Marulaneng is a village in the Sekhukhune District Municipality in the Limpopo Province, South Africa.  Marulaneng falls within the administrative boundaries of the Makhuduthamaga Local Municipality.

Jane Furse is the nearest major economic centre for Marulaneng along with several villages such as Ga-Molepane, Ga-Moretsele, Madibong, Mamone, Marulaneng, Mokwete and Riverside, Glen Cowie.

Government 

Marulaneng is under the authority of traditional leader, known as Kgoši Seraki Thulare whose father and former chief is Kgoši Phetedi Thulare.

It should however be acknowledged that there is rivalry between Seraki and his uncle, Sekwati younger brother to Phetedi over the chieftaincy.

The argument is that no candle wife was ever married during Phetedi'd reign to give birth to a legitimate heir.

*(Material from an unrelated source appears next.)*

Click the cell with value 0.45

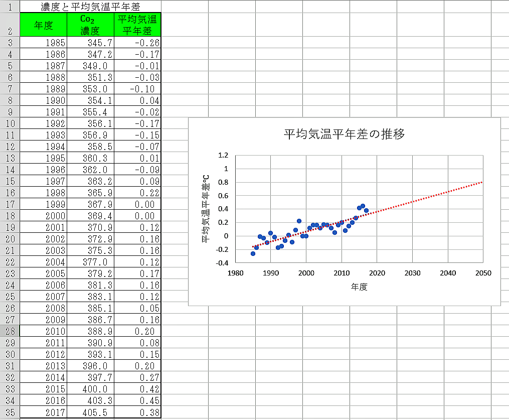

The argument continues that even the Phetedi's first born, the late Motodi the senior brother to Seraki who was killed in the early 1990s was not the legitimate heir.

Culture 

The media serving the area are Sekhukhune Community Radio, Thobela FM, the Polokwane-based South African Broadcasting Corporation (SABC) radio station and Capricorn FM, a commercial radio station also based in Polokwane.

Sepedi is the mainly spoken in Marulaneng.  Other languages also spoken here, although by a minority of residents, include Tsonga and Swati.

Education 

Only two schools are positioned in Marulaneng.